Con tristeza somos obligados a constatar, al lado de la agresión sexual, el pavoroso retroceso de la Iglesia. No se oye hablar, por ejemplo, de alguna reacción contra la minifalda.

Y así, en la medida en que Occidente se corrompe, camina hacia la promiscuidad sexual y hacia la realización de una de las tesis que el comunismo más se empeña en afirmar: que no debe haber familia.

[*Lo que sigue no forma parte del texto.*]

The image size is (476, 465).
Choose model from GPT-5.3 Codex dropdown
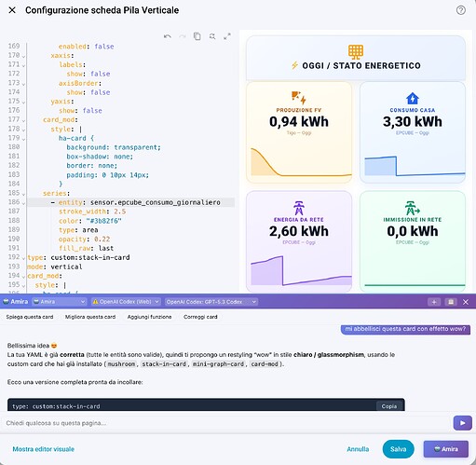(211, 302)
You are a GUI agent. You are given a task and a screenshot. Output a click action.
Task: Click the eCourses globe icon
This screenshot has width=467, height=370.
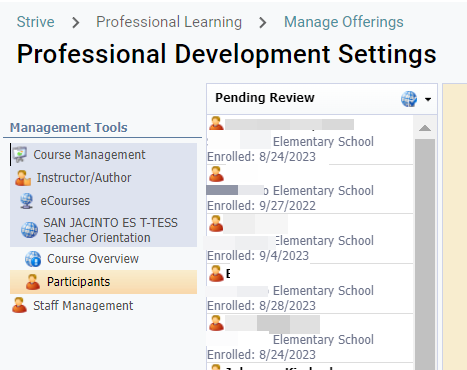[27, 201]
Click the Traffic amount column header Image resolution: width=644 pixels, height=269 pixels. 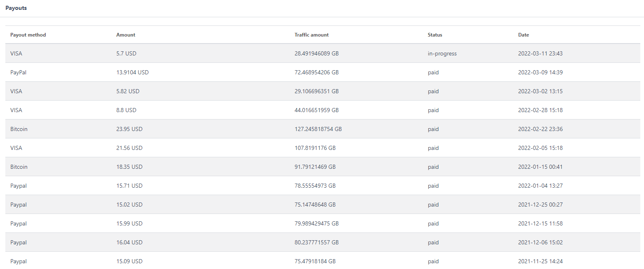pos(312,35)
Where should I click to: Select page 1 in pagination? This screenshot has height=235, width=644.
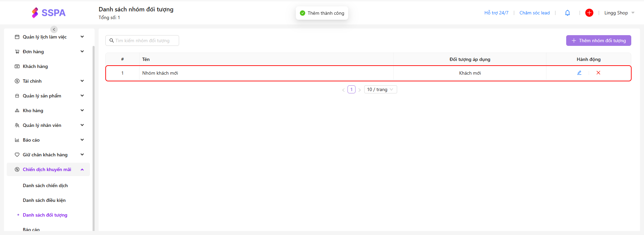tap(351, 89)
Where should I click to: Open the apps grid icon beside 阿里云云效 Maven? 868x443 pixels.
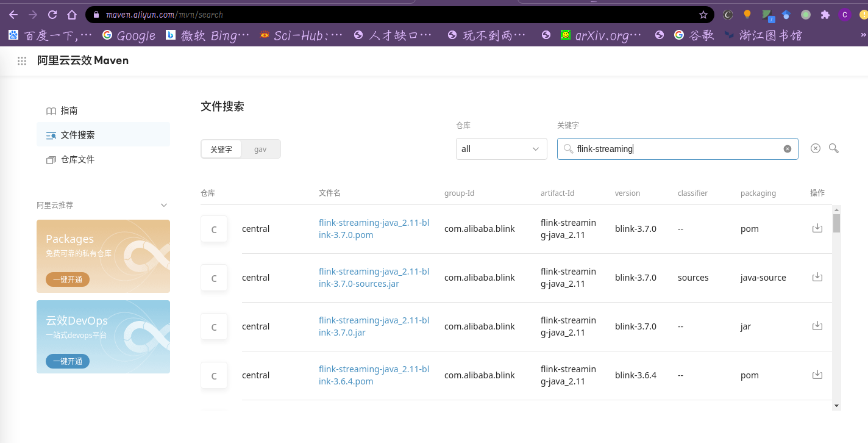coord(21,60)
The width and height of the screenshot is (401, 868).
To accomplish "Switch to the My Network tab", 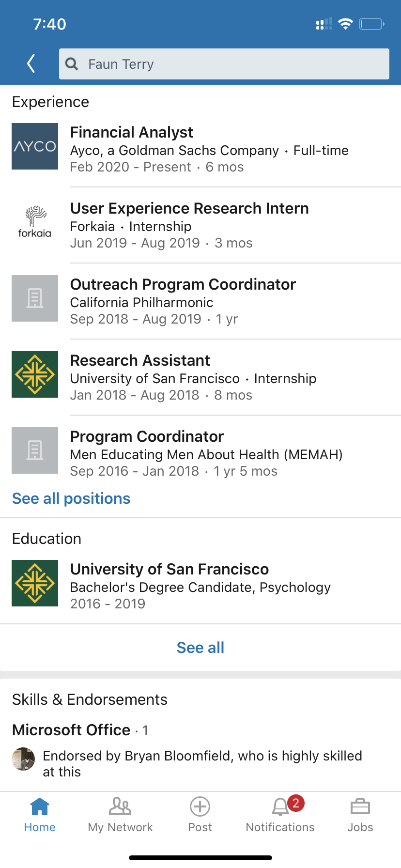I will point(120,815).
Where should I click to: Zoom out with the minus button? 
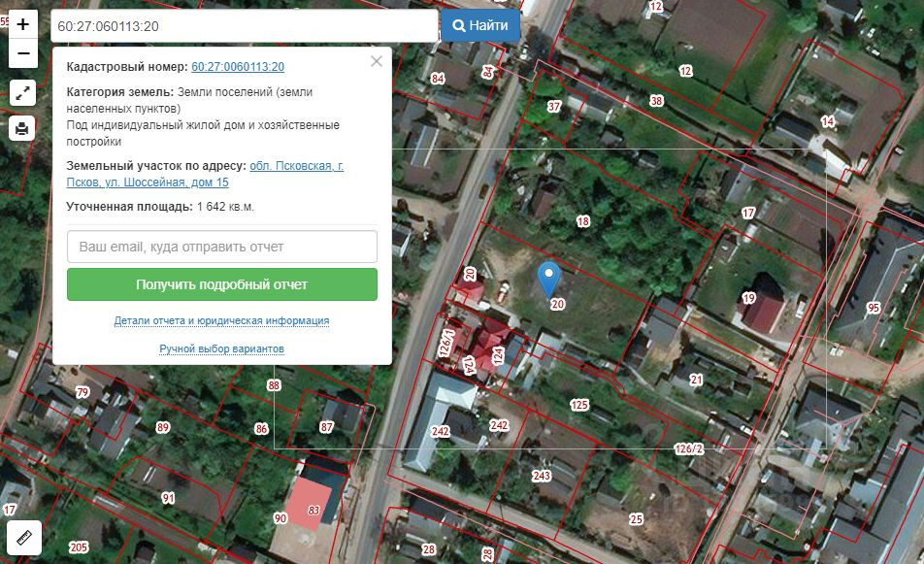pyautogui.click(x=23, y=53)
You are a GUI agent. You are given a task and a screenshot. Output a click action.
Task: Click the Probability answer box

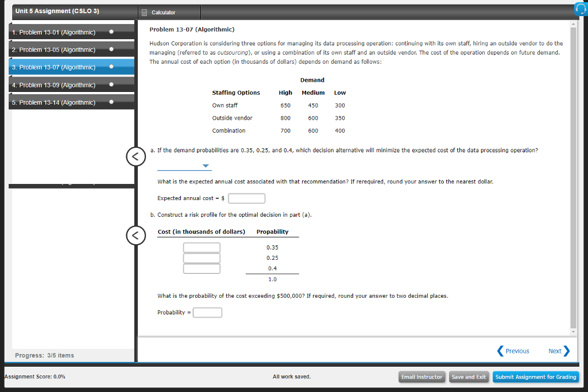[x=207, y=312]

No hay duda de que la sociedad contemporánea está siendo llevada hacia el “hippismo” por una especie de trasbordo ideológico. El fondo de lo que esta Revolución pretende es una rotación del propio desarrollo de la naturaleza humana. O sea, hacer con que el hombre renuncie al uso de la razón como medio para encontrar sus propias vías, y renuncie al uso de la voluntad propia e individual para seguir su camino propio e individual. Hacer con que, influenciados por las drogas y por la magia, que los pondrán en contacto con el demonio (enmascarado bajo el aspecto de un dios inmanente y universal), todos los hombres acaben teniendo una sola inteligencia y una sola voluntad. Me parece que, salvo la expresión más enérgica e incisiva que se encuentre, podríamos llamar esto de Revolución panteísta despersonalizante. En este contexto, de ese modo sería casi innecesaria la existencia de autoridades.

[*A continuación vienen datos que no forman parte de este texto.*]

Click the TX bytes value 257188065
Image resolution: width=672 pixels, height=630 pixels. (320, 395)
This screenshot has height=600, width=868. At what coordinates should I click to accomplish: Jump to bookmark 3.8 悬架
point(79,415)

Tenemos aún que subrayar el hecho de que los hombres se van habituando a vivir con naturalidad en el caos, otra característica de la situación actual.

En efecto, uno de los elementos distintivos de toda civilización es ser ordenada según una lógica.  No encontramos civilización que no tenga presupuestos, y a partir de esos presupuestos, una lógica, y a partir de esa lógica, un orden.

Ahora bien, estamos ante el abatimiento de todos los presupuestos, de la licuefacción de todas las lógicas en la mente humana, de donde se cría una situación que, tarde o temprano, resultará en el caos completo. Y, según me parece, justamente uno de los puntos en que el caos está progresando más es en este hecho de que la mente humana se habitúe a él.


(Revista Dr. Plinio, No. 2, mayo de 1998, pp. 16-19, Editora Retornarei Ltda., São Paulo - Título del artículo en la Revista: Hace 30 años estalló la 4a. Revolución).